Understanding why and how that happens is a focus of Costa’s research. His now-complete Society-funded project, together with separate research efforts at Harvard, is at the forefront of identifying what causes drug resistance in ALK+ and other lung cancers.
“The major reason for studying how drug resistance develops is to provide the framework for the development of the next generation of drugs, ones that can overcome resistance and be given to patients consecutively or in combination,” says William Phelps, PhD, director of the Preclinical and Translational Cancer Research Program at American Cancer Society.
ALK+ lung cancer is of particular concern not only because treatments stop working, but also because it is most often seen in people who have never or rarely smoked. It occurs in about 5% of adenocarcinomas, the most common type of NSCLC.
The FDA approved the first targeted treatments for this aggressive form of cancer just a few years ago. Crizotinib (Xalkori) and ceritinib (Zykadia), called ALK inhibitors or ALK TKIs, are taken by mouth and often prescribed for all stages of the cancer.
Costa’s group has studied crizotinib for the treatment of ALK+ lung cancer and found it improves quality of life, disease control, and survival when compared to more traditional chemotherapies. Yet progression eventually occurs in most patients. In the June 2015 Journal of Clinical Oncology, Costa and colleagues reported that crizotinib didn’t work as well on lung cancer lesions that spread to distant sites, such as the brain. Earlier research published by his team noted that brain metastasis occurs frequently in patients with ALK+ lung cancer.

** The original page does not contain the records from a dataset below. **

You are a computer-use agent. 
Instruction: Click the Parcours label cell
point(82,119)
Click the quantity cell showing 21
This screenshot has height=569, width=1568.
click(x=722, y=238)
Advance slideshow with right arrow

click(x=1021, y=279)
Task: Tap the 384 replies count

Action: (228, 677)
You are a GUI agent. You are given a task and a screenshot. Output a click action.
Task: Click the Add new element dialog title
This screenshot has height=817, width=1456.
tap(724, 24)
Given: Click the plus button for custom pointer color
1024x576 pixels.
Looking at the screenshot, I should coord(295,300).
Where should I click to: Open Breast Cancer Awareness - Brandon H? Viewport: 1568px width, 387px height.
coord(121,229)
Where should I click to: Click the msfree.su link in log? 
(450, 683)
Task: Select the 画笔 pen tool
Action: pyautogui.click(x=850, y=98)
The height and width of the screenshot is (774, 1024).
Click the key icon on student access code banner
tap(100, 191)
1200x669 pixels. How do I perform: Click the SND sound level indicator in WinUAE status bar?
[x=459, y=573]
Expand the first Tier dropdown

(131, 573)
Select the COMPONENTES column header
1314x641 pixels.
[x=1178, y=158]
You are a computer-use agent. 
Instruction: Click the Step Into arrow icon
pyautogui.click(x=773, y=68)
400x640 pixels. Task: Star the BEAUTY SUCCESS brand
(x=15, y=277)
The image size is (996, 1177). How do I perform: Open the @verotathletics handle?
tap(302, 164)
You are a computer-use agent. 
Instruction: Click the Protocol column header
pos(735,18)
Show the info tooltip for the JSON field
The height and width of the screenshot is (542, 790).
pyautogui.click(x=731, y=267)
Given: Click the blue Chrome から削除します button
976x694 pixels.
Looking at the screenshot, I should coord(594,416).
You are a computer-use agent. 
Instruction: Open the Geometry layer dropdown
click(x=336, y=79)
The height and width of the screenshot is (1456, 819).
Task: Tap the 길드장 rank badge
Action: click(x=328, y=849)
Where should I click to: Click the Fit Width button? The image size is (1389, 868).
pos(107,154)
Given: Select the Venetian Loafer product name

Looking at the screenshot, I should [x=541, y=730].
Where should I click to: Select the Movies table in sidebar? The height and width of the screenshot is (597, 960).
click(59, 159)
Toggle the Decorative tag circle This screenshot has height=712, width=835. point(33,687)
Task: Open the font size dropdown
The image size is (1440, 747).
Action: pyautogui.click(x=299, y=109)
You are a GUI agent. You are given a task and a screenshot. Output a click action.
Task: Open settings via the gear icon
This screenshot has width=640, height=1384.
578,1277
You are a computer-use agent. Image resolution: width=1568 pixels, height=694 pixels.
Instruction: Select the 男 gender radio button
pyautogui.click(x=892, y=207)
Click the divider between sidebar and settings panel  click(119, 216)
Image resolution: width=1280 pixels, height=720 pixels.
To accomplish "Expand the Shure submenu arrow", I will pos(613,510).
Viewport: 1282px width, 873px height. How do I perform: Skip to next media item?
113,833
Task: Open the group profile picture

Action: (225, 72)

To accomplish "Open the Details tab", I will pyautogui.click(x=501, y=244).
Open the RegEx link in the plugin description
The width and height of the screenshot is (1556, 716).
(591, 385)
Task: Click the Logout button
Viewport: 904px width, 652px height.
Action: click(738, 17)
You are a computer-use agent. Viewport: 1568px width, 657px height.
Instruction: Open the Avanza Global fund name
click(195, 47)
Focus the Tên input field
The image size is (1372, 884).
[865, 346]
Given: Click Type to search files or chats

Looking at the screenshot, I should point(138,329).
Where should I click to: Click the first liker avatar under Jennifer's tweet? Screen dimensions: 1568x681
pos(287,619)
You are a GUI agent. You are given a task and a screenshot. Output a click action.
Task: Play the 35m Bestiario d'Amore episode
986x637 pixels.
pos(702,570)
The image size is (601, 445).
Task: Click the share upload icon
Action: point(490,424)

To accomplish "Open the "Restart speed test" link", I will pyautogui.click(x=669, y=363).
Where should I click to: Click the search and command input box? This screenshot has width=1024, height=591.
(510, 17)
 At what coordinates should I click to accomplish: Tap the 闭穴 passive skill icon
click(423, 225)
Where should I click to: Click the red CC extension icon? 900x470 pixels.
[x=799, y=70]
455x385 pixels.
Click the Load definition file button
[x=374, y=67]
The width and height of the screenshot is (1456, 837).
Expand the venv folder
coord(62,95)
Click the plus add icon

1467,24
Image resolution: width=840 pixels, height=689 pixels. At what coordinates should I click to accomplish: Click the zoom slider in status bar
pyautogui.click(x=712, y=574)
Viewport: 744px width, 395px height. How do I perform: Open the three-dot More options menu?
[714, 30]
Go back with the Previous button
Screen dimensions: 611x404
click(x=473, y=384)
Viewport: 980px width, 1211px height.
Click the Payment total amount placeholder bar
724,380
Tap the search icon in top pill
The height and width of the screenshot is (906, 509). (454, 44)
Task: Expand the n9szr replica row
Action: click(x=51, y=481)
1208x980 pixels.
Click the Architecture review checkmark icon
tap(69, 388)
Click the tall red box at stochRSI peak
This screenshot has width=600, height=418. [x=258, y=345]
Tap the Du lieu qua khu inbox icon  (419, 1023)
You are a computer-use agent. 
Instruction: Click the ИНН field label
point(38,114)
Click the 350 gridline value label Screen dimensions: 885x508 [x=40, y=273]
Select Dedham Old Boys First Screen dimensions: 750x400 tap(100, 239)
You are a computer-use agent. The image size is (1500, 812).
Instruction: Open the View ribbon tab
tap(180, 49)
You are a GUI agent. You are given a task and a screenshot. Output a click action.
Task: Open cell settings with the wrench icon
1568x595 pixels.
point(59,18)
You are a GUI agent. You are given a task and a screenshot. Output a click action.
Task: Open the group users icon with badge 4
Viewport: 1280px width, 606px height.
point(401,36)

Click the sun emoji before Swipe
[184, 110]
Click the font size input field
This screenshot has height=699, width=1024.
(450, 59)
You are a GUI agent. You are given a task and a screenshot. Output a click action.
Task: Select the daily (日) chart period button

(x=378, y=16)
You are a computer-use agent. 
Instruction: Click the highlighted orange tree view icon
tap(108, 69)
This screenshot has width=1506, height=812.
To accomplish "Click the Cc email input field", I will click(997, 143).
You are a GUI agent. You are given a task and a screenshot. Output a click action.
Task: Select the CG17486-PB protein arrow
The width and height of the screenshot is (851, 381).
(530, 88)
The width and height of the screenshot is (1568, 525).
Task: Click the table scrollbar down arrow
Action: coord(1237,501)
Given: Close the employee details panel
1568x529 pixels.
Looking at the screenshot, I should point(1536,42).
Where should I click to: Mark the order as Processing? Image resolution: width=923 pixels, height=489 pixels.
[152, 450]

“The brain is less exposed to TKIs than the rest of the body due to the blood-brain barrier,” he explains. He hopes his ongoing research will result in better therapies to target brain metastasis in patients with ALK+ lung cancer. “Our data points toward the brain as an important, unmet clinical need in the evolving schema for personalized care in lung cancer.”
“The identification of new treatments for all stages of ALK-related and other oncogene-driven lung cancers is a significant priority,” Costa says. He hopes that his research into the mutations involved in such cancers will help usher in a new generation of drugs that not only improve the duration of tumor control, but also may lead to possible cures.